E’ una situazione certo non singolare, o originale, per chi la vive non ha bisogno di descrizioni e che prima di vivere non l’avrei neanche potuta lontanamente immaginare. Non sono unica o speciale nell’affrontare questo percorso interiore. Una si reputa una persona adulta, compiuta, stabile e si ritrova completamente spiazzata e spaesata da questo sentimento, così potente e doloroso, ci si riscopre vulnerabili e senza difese.

Fondamentalmente, non c’è neanche un motivo vero per cui sto scrivendo questo post, se non quello di trovare del tempo per stare con me stessa ed estraniarmi dal mondo reale. Non starò qui a dire tutte quelle frasi fatte che si riportano in queste situazioni, però una la voglio condividere con voi, che reputo particolarmente veritiera. Bisogna volere bene alle persone e fare quello che ci sentiamo quando ne abbiamo l’opportunità. Tempus fugit, dicevano gli antichi latini, e non è cambiato nulla anche nell’era moderna.

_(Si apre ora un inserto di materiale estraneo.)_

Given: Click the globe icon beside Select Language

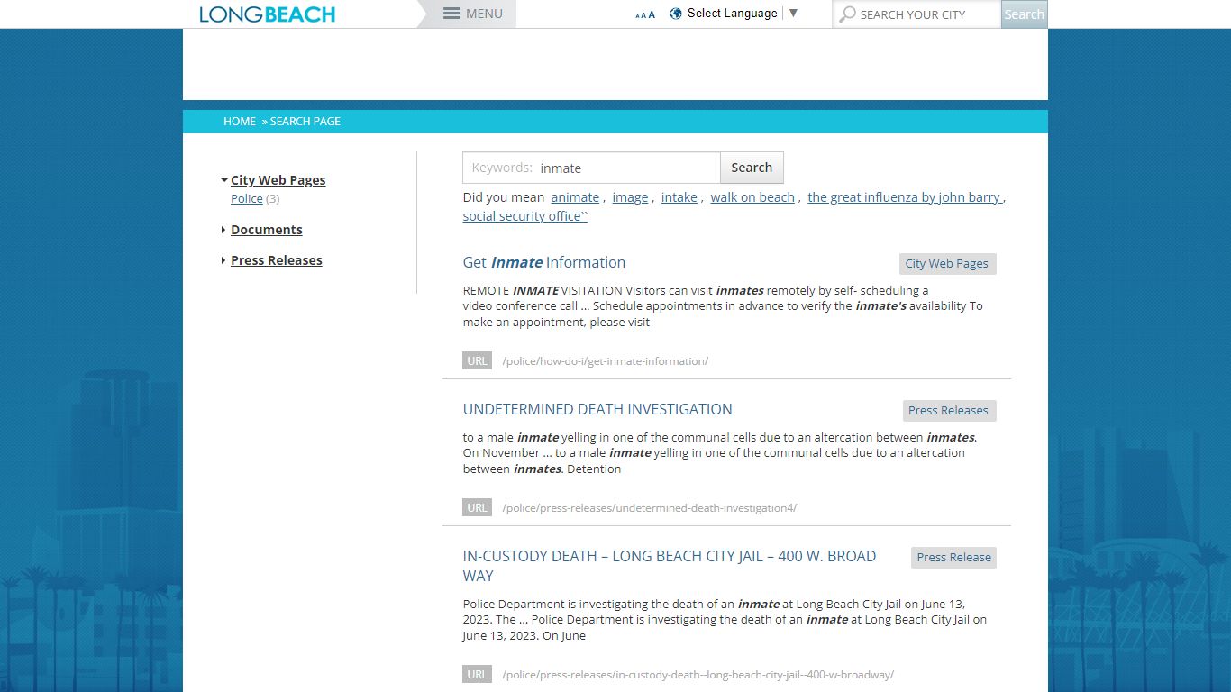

Siamo abituati a pensare a noi stessi, la nostra vita, i nostri affetti, come cristallizzati in un momento eterno, pensiamo di avere tutto il tempo del mondo, di poter controllare tutte le variabili. E invece la vita fa come cazzo le pare, e rimescola il mazzo, cambiando l’esito della giocata.

In tutta questa situazione che sto vivendo, l’insegnamento più grande che mi porto dietro è che non c’è una vita di backup, per cui possiamo tornare indietro al punto che vogliamo cambiare. Non ci è dato conoscere di quanto tempo disponiamo, noi e i nostri cari, e tutto può cambiare molto velocemente. E allora ho deciso di non dare più spazio alle frustrazioni ed arrabbiature altrui, alle cose che non vanno, perché in tutte le vite ci sono cose che non vanno, a provare ad imparare che non posso cambiare le azioni del mondo esterno ma posso cambiare il mio approccio e la mia reazione a quello che mi succede intorno. Se riuscirò a farcela o meno a questo punto non importa, l’importante è provarci.

Buon onomastico e buona festa del papà, ovunque tu sia papà.